If I needed conventional advice like the ones all of them give me to do away with my justifications, reasons and defences (cause what else do I have at this point left?) I could just resort to reading random quotes by great authors on these topics that mean as much as roadside excretion does to the average walker (only noticeable when it’s around; never a permanent thought). None of them have provided advice on the exact hell you can go through or the actual, real-life actions that can be done to help you get through this. And at this point I realised that all the advice I have learnt and have also given is the same – useless gyaan that works best only in the plane of words and ideas and never through action or construction. It was an enlightening experience. A good work-life balance is obviously a must. It has benefits and boons that most moral science textbooks let only positive psychology texts can tell you. But how to get there is often a topic that remains shady because most books either focus on vague abstract concepts and ideas, or they focus on research – both an attempt to secure n audience and not to seem so extreme.

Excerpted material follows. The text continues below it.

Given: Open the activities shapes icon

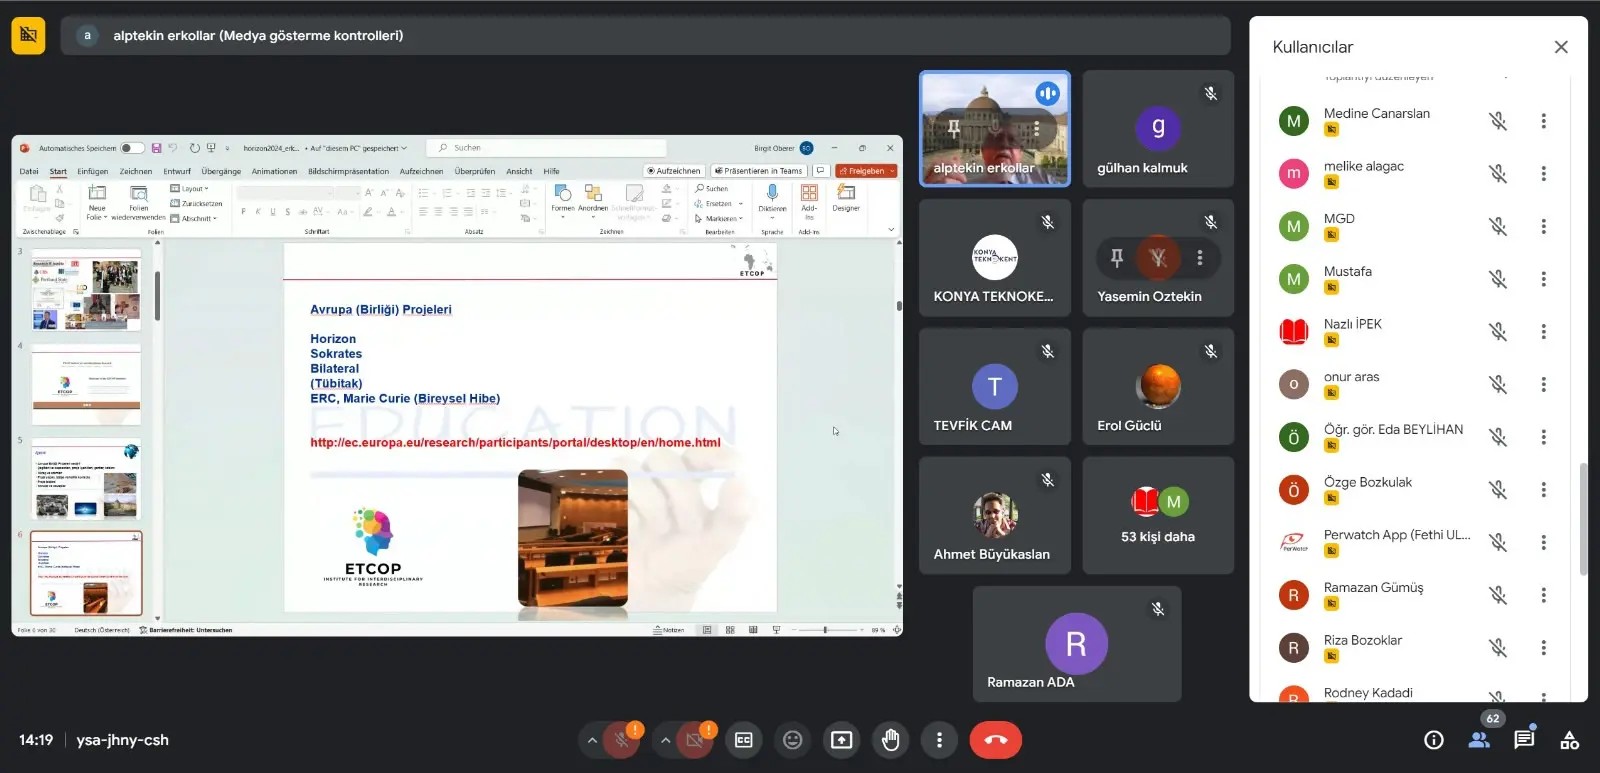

This fear has always been the problem with most advice givers. Including myself into this category, it is safe to say that they are scared of alienating or frustrating people with answers that may not work by giving answers that do not work but tell you that doing something will definitely work. What help is that going to do when I have to sit here reflecting all the learnings I have and ensure that those around me never have to go through this same hell that I went through. That I have to come up with actual actions that may or may not work at least giving clarity and concreteness to those around me. And with this realisation, I say adieu to this blog and to the bond we have established over this semester. It has been a cathartic and transformative experience to write about applying positive psychology in your life and how its concepts are so relevant to us. I thank the reader for sticking with me through this and hope any learning experience that can be gleaned from this is helpful and if nothing as such can or did not happen, then at least some enjoyment was there. I must now go back to the real world and seek answers to more questions, answers that can truly change lives by pointing people towards actions rather than more thoughts. 

Thursday 23 February 2017

Learning to Forgive

I have never been a forgiving person and as a child I was completely ignorant to the power of forgiveness. It is not that I actively disliked the transgressor, but I did hold grudges and pretended like the other person didn’t exist. I never had the desire to seek revenge, nor did I wish to harm my transgressors in any manner. According to me they didn’t owe me anything and hence they did not have to be nice to me.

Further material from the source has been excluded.